▶ _Artikel_
---
KONTAN.CO.ID - JAKARTA. Peringatan yang disampaikan Komisi Pemberantasan Korupsi (KPK) rupanya masih punya taji. Usai berkirim surat ke Presiden Joko Widodo (Jokowi), perpanjangan ijin tambang batubara yang telah diberikan Kementerian Energi dan Sumber Daya Mineral (ESDM) ke PT Tanito Harum pun dicabut kembali.
Ini jelas sinyal bahaya bagi korporasi swasta yang kini mengempit ijin pertambangan batubara. Bukan hanya bagi Tanito, tapi juga enam perusahaan tambang batubara besar lain yang masuk rombongan pertama Perjanjian Karya Pengusahaan Pertambangan Batubara (PKP2B).
PKP2B generasi pertama yang dikantongi tujuh korporasi swasta berakhir dalam rentang Januari 2019 hingga 2025 mendatang.
Nah, Undang-Undang (UU) tentang Mineral dan Batubara (Minerba) mengatur, wilayah eks PKP2B dikembalikan dulu kepada negara. Lalu, setelah menjadi Wilayah Izin Usaha Pertambangan Khusus (WIUPK), diprioritaskan untuk diberikan kepada badan usaha milik negara (BUMN) dan badan usaha milik daerah (BUMD). Korporasi swasta yang ingin memperoleh izin ini bisa mendapatkannya melalui lelang.
---
▶ _Blok Data_
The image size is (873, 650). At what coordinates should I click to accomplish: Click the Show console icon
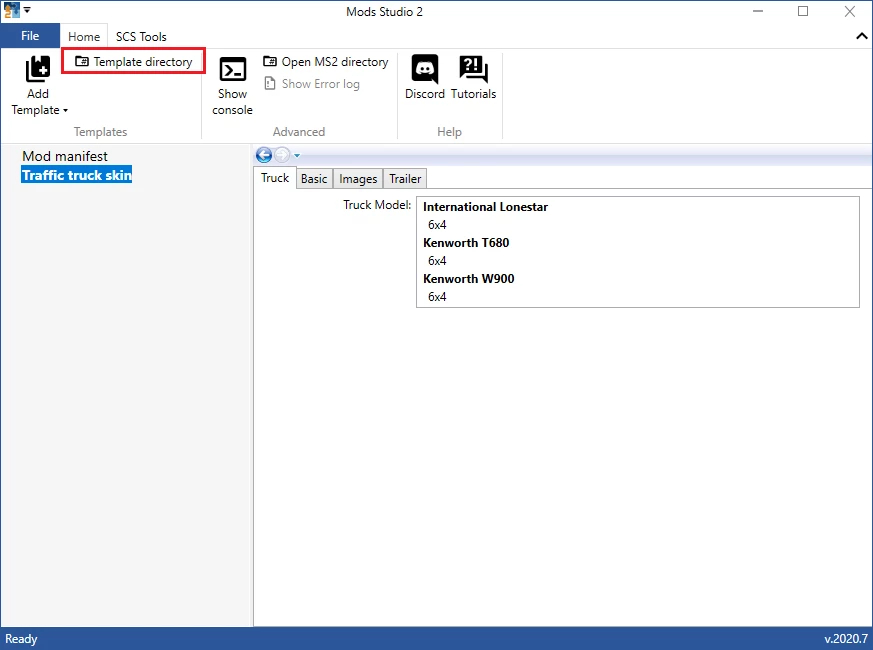click(x=232, y=69)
---
▶ _Arahan Singkat_
Kutip secara tepat bagian artikel yang diawali kata-kata yang memuat "KONTAN.CO.ID - JAKARTA." dan diakhiri dengan "pun dicabut kembali.". Materi di atas diambil dari sumber lain, bukan dari artikel.

▶ _Hasil Tugas_
KONTAN.CO.ID - JAKARTA. Peringatan yang disampaikan Komisi Pemberantasan Korupsi (KPK) rupanya masih punya taji. Usai berkirim surat ke Presiden Joko Widodo (Jokowi), perpanjangan ijin tambang batubara yang telah diberikan Kementerian Energi dan Sumber Daya Mineral (ESDM) ke PT Tanito Harum pun dicabut kembali.